The summit, to be held at the Jio World Convention Centre in Bandra Kurla Complex, will bring together leaders from advertising, media, technology and policy to examine how brands can build trust in a marketplace increasingly shaped by algorithms, influencers and artificial intelligence.
In an age of deepfakes, dark patterns and blurred lines between content and commerce, the question is no longer just how brands capture attention, but whether audiences believe what they see. The AdTrust Summit aims to unpack that challenge.
Day one will turn its attention to the youngest digital natives. Titled Decoding Gen Alpha, the session will unveil ‘What the Sigma?’, a study by ASCI and Futurebrands Consulting that explores how children growing up in a hyper-digital environment encounter advertising and commercial messaging.
The report presentation will be delivered by Santosh Desai, founder and director at Think9 Consumer Technologies and a social commentator known for his insights into consumer behaviour. The discussion that follows will attempt to decode how Gen Alpha consumes media, interacts with brands and navigates the growing overlap between entertainment and marketing.
In a move that mirrors the subject itself, two Gen Alpha students will also join the conversation, offering a rare perspective from the generation advertisers are trying to understand.
The second panel of the day will shift the focus from observation to implication, asking what the report’s findings mean for brands, agencies and society. Speakers include Karthik Srinivasan, communications strategy consultant; Preeti Vyas, president at Mythik; and Abigail Dias, associate president planning at Ogilvy. The session will be moderated by Sonali Krishna, editor at ET Brand Equity.
Day two moves from insight to regulation.
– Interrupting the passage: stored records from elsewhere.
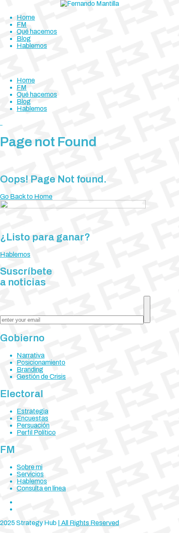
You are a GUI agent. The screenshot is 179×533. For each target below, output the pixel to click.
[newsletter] (147, 309)
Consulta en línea (41, 488)
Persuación (33, 425)
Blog (24, 38)
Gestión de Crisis (41, 376)
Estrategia (32, 411)
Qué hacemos (37, 31)
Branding (30, 369)
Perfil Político (36, 432)
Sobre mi (29, 466)
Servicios (30, 474)
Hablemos (32, 45)
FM (22, 24)
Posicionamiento (41, 362)
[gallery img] (0, 122)
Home (26, 17)
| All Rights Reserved (88, 522)
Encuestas (32, 418)
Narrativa (31, 355)
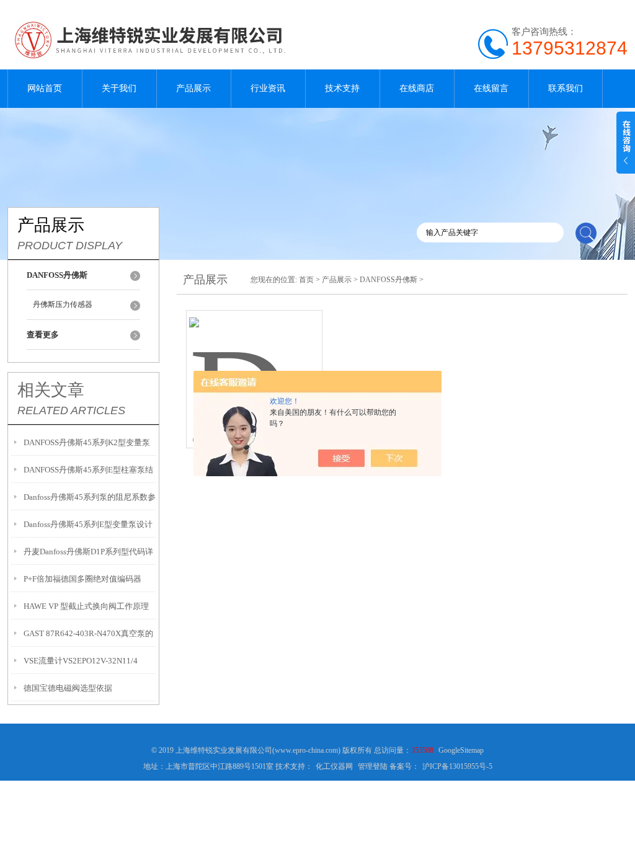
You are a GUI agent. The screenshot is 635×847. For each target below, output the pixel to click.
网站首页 (44, 88)
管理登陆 (373, 766)
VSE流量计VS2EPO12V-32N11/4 (81, 660)
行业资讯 (268, 88)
Under the theme From Compliance to Trust, ASCI will release its Ad Law Compendium, a comprehensive guide to India’s advertising regulations.
The day will open with a keynote by Sudhanshu Vats, chairman at ASCI and managing director at Pidilite Industries, followed by a chief guest address by Sanjay Jaju, secretary at the Ministry of Information and Broadcasting.
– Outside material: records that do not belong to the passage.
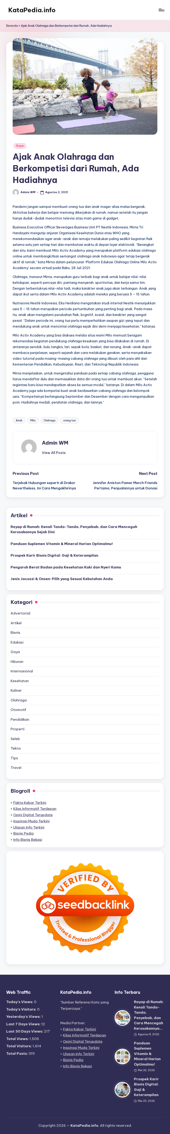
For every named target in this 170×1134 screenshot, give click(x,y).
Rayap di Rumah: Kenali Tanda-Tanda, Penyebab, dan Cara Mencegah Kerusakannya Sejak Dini (74, 529)
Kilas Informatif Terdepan (34, 808)
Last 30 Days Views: (25, 1031)
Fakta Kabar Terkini (29, 802)
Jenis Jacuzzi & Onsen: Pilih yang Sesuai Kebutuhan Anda (62, 579)
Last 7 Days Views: (23, 1024)
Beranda (12, 26)
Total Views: (17, 1038)
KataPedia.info (32, 10)
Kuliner (16, 690)
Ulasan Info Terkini (28, 827)
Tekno (16, 748)
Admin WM (55, 443)
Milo (33, 420)
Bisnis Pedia (23, 833)
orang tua (69, 420)
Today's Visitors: (21, 1009)
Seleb (15, 738)
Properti (17, 729)
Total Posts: (17, 1053)
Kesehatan (20, 681)
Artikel (16, 623)
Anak (19, 420)
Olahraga (49, 420)
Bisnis (15, 632)
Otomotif (18, 709)
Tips (14, 758)
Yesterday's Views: (23, 1016)
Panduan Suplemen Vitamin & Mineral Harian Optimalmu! (62, 543)
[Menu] (161, 10)
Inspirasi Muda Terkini (31, 821)
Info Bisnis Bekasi (27, 839)
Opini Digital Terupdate (33, 815)
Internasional (22, 671)
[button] (54, 453)
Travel (16, 767)
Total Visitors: (19, 1046)
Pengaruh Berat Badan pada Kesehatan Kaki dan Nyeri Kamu (66, 567)
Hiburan (17, 661)
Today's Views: (20, 1002)
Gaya (20, 145)
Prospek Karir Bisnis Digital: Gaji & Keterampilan (54, 555)
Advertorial (20, 613)
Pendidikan (20, 719)
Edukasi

Legal experts from Khaitan & Co., including Haigreve Khaitan, senior partner, and Tanu Banerjee, partner, will present an overview of the current advertising law landscape in India and examine whether existing frameworks are equipped to deal with emerging technologies and formats.
Subsequent panels will explore issues increasingly shaping the industry’s ethical compass. Conversations will range from the limits of persuasive design and the rise of dark patterns, to the growing scrutiny brands face from digital creators and consumer watchdogs.
One session will also feature Revant Himatsingka, widely known online as the Food Pharmer, whose critiques of packaged food brands have sparked debate around transparency and corporate accountability.
Later discussions will turn toward media literacy among Gen Alpha, asking how children can be equipped to navigate a digital world where gaming, content and commerce are becoming indistinguishable.
The summit will conclude with a final panel on the future of advertising, bringing together voices from agencies, legal circles and technology platforms to discuss how innovation, intelligence and integrity can coexist.
For an industry built on persuasion, trust has always been its quiet currency. But as audiences grow more sceptical and digital ecosystems more complex, that currency is under pressure.
Events like the AdTrust Summit suggest the advertising world knows it cannot afford to take credibility for granted. The real challenge now is turning conversation into commitment.